この記事では、両者の違いと注意点を、相続手続きをサポートしている行政書士の視点からわかりやすく解説します。
(※本記事は一般的な説明です。個別の判断が必要な場合は、弁護士など専門家へご相談ください。)
相続欠格とは
相続欠格とは、被相続人に対して著しく背信的な行為をした相続人が、自動的に相続権を失う制度です。
法律上当然に相続資格を失うため、被相続人(亡くなった方)の意思とは関係なく適用されます。
そのため、相続欠格者は遺産分割協議にも参加できず、仮に遺言書で遺贈先に指定されていたとしても財産を受け取ることはできません。
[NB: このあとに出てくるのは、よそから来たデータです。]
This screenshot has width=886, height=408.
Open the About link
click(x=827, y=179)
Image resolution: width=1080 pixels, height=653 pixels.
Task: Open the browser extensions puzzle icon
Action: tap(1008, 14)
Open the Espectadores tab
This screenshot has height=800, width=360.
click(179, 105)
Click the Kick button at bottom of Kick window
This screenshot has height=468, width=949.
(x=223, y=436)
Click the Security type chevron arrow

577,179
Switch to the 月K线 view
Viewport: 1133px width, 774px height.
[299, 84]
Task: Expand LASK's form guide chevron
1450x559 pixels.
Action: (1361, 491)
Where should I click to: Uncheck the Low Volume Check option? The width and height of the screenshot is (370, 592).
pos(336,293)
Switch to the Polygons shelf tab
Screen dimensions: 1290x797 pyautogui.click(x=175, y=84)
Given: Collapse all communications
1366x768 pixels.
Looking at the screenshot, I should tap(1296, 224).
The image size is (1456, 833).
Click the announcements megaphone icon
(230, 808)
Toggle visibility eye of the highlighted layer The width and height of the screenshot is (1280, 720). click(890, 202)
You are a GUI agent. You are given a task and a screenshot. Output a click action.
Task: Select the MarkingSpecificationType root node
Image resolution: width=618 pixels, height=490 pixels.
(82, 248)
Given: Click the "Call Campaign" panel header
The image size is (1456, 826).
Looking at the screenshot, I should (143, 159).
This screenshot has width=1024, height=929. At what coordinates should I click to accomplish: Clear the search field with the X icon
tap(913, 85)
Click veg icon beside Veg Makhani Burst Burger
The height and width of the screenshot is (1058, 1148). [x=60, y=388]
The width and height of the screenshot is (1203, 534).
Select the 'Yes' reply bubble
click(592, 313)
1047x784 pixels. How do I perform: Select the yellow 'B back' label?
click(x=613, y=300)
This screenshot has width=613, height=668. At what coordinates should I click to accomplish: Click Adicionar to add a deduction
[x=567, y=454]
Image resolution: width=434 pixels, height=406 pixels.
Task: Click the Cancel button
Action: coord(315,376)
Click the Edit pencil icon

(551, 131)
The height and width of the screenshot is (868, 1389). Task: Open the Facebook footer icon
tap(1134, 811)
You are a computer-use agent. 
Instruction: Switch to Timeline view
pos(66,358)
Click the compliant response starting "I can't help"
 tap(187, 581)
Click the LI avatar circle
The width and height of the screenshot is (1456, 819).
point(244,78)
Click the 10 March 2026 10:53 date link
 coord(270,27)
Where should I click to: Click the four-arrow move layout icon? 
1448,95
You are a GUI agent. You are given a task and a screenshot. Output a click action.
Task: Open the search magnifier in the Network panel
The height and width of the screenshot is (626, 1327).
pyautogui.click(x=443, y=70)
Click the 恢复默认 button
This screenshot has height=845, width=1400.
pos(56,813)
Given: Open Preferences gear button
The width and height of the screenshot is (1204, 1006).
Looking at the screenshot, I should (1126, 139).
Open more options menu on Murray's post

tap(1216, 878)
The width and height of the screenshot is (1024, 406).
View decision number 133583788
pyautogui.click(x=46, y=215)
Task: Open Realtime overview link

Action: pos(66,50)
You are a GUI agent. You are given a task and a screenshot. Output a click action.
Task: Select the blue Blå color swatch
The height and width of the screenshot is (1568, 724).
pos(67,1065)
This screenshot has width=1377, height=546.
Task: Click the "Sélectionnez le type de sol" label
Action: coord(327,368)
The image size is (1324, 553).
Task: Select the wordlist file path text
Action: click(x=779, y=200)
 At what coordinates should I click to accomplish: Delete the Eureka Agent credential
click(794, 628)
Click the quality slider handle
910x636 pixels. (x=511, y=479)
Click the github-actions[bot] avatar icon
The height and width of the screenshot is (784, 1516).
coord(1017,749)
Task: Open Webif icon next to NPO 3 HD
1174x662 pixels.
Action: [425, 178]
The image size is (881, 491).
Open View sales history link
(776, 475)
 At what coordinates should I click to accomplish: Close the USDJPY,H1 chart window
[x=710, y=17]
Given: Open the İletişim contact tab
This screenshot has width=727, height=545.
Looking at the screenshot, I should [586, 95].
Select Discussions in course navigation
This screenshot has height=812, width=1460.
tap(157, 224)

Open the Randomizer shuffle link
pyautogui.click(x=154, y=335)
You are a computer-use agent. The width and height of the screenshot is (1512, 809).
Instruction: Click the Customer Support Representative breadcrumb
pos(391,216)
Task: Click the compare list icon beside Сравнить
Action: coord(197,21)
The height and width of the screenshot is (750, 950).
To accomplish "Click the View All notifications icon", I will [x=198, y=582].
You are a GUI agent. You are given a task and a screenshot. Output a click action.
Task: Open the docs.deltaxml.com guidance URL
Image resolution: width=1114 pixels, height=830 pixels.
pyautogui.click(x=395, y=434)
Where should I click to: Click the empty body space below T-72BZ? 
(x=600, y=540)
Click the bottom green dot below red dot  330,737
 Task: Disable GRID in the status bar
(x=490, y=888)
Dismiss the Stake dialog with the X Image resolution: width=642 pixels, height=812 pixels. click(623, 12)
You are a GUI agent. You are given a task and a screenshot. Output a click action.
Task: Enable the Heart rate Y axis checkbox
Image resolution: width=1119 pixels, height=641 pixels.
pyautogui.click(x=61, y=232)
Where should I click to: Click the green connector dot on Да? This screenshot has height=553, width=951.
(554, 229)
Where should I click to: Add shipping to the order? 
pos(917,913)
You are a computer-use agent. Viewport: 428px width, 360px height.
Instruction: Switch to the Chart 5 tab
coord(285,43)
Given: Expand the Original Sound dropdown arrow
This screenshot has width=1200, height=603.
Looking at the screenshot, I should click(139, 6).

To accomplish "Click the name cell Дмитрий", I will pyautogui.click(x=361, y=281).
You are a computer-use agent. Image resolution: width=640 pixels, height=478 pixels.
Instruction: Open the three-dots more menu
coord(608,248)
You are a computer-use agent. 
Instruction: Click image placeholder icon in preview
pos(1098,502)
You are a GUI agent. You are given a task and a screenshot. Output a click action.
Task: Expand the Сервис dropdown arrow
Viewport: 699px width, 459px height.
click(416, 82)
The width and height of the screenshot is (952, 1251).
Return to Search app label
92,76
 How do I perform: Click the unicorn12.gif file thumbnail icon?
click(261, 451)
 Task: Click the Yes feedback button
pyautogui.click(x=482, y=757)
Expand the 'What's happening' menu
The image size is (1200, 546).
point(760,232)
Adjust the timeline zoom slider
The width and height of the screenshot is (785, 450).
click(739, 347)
なお、相続欠格者の子などによる代襲相続(欠格者に代わって相続すること)は認められます。
相続欠格となる主なケース
以下のような行為があった場合、民法上、相続欠格に該当します。
- 被相続人、または他の相続人を故意に殺害・殺害しようとした場合
- 被相続人が殺害されたことを知りながら、犯人を告発・告訴しなかった場合
- 詐欺や脅迫によって、被相続人の遺言の作成・撤回・変更を妨げた場合
- 詐欺や脅迫により、被相続人に遺言を作成・撤回・変更させた場合
- 遺言書を偽造・変造・破棄・隠匿した場合
これらはいずれも「被相続人の意思を不当にねじ曲げる」重大な行為として、相続権を自動的に失います。
相続廃除とは
相続廃除とは、被相続人の意思に基づいて特定の相続人から相続権を奪う制度です。
相続欠格と異なり、家庭裁判所の審判を経て相続権を失うことになります。
つまり、
- 相続欠格 → 法律上当然に相続権を失う
- 相続廃除 → 被相続人が申立てを行い、裁判所が判断する
という違いがあります。
相続廃除の対象者
相続廃除の対象は、遺留分を持つ推定相続人に限られます。
具体的には次のとおりです。
- 配偶者
- 子ども
- 父母などの直系尊属
一方で、遺留分を持たない兄弟姉妹は、相続廃除の対象にはなりません。
相続廃除が認められる主な理由
相続廃除が認められる理由(事由)は、主に次のような場合です。
これらはあくまで一般的な例であり、最終的には家庭裁判所が判断します。
- 被相続人に対して虐待や重大な侮辱をした場合
- 被相続人の財産を不当に処分したり、多額の借金を作って迷惑をかけた場合
- 配偶者として著しい非行があった場合(不貞行為、悪意の遺棄など)
なお、相続廃除の申立てが認められた後でも、被相続人の意思によって廃除の取消しをすることも可能です。
相続廃除となっても、相続欠格と同様に代襲相続は認められます。
相続欠格と相続廃除の違いのまとめ
| 項目 | 相続欠格 | 相続廃除 |
|---|---|---|
| 根拠 | 法律上当然に発生 | 被相続人の意思によって申立て |
| 手続き | 不要(自動的に権利喪失) | 家庭裁判所の審判が必要 |
| 対象者 | 行為に及んだ相続人 | 被相続人が廃除したいと考える推定相続人 |
| 代襲相続 | 認められる | 認められる |
| 取消し | 不可 | 家庭裁判所により取消し可能 |
まとめ
- 相続欠格は、被相続人への重大な背信行為があった場合に当然に相続権を失う制度です。
- 相続廃除は、被相続人が特定の相続人を相続から外したい場合に、家庭裁判所へ申立てる制度です。
- いずれの場合も、欠格・廃除となった相続人の子などは代襲相続が可能です。
- 確実に特定の相続人に財産を渡したくない場合は、遺言書の作成が最も有効です。